Diluar komplek pemandian Taman sari terdapat pula areal mesjid yang letaknya dalam tanah melalui lorong, dimana dipercaya saat itu ini merupakan jalan rahasia ke pantai selatan. Sumur Gemuling, salah satu bagian eksotik dari bangunan ini, yang terdapat di bagian tengah dan dikelilingi oleh 5 jendela batu di lantai teratas yang melambangkan waktu shalat dan 8 jendela batu di lantai bawah yang mencerminkan arah mata angin.

Situs Pesangrahan (Water Castle) yang sudah hancur dan lebuh hancur lagi ketika terjadinya musibah gempa kemarin, membuat bangunan ini sudah tidak berwujud… hanya ketika dijelaskan maksudnya, akhirnya kita menjadi mengerti tempat apa ini dulunya.
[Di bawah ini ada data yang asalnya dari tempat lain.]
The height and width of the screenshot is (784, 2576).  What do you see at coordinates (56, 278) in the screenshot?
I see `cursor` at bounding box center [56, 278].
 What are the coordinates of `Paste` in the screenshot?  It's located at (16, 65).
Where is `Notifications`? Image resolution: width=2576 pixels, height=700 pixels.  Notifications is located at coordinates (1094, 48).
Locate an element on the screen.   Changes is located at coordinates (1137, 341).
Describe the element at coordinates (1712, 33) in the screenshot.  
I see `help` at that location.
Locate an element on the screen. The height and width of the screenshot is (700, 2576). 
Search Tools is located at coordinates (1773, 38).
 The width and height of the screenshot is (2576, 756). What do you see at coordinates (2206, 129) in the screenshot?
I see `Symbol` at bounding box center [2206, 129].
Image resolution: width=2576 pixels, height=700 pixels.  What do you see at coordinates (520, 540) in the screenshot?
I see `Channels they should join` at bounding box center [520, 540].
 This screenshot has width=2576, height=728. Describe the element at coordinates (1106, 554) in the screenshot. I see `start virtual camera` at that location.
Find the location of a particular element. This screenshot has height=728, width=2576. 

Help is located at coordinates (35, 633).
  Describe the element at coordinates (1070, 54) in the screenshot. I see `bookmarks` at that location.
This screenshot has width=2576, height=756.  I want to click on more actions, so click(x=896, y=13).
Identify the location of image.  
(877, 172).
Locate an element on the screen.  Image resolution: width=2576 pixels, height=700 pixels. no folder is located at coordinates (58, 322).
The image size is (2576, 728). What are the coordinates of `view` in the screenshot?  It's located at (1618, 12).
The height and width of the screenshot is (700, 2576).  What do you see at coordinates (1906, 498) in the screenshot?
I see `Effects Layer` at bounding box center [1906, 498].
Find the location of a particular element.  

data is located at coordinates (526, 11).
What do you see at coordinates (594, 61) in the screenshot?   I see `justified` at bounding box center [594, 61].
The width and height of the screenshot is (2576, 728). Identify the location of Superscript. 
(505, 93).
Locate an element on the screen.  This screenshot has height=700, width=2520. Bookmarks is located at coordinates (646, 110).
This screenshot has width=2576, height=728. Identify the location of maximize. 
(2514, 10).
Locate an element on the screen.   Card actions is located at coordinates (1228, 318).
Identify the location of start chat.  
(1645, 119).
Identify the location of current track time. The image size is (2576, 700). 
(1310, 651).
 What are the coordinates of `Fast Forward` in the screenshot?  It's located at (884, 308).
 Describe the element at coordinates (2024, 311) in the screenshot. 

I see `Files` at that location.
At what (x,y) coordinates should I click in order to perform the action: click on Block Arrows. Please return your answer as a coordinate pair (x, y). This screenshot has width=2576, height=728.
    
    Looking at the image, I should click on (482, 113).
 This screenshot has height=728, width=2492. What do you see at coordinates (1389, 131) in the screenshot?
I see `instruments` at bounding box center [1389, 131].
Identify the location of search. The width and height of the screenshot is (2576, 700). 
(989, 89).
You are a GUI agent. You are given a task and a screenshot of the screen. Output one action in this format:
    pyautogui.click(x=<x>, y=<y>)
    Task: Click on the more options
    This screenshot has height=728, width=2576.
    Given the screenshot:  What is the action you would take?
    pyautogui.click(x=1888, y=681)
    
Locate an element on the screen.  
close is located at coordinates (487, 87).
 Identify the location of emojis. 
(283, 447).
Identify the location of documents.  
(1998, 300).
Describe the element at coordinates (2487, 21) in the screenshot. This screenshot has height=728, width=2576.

Rupanya tempat ini diperuntukan untuk para selirdan raja beristirahat, terlihat bangunan di lantai dua yang memiliki jendela besar sekali (namun setelah saya baca di beberapa artikel sejarah, ternyata fungsinya berubah ketika jaman penjajahan berlangsung). Diareal ini pun ada induk bangunan yang dijadikan raja bersemedi, dikelilingi oleh lima bangunan kecil di sekitarnya. Hanya sayang bangunan bersejarah itu sudah menyatu dengan bangunan rumah yang merapat persis di sebelahnya, sehingga aura sakral sudah teramat bias.

Kepergian saya ke Kraton Yogya hanya ingin berburu foto saja, selain dikarenakan jarak yang dekat dengan Taman Sari, sehingga tidak banyak waktu yang terbuang. Tapi tetap saja, memasuki wilayah ini ada aturannya, diantar oleh pemandu yang kakinya kuat karena tanpa menggunakan sepatu alias ‘nyeker’ masih bisa berjalan santai diatas pasir yang tersengat matahari, saya ngintil sang pria perkasa ini mengitari Kraton sambil mendengarkan sejarahnya yang hanya sedikit masuk ke otak saya.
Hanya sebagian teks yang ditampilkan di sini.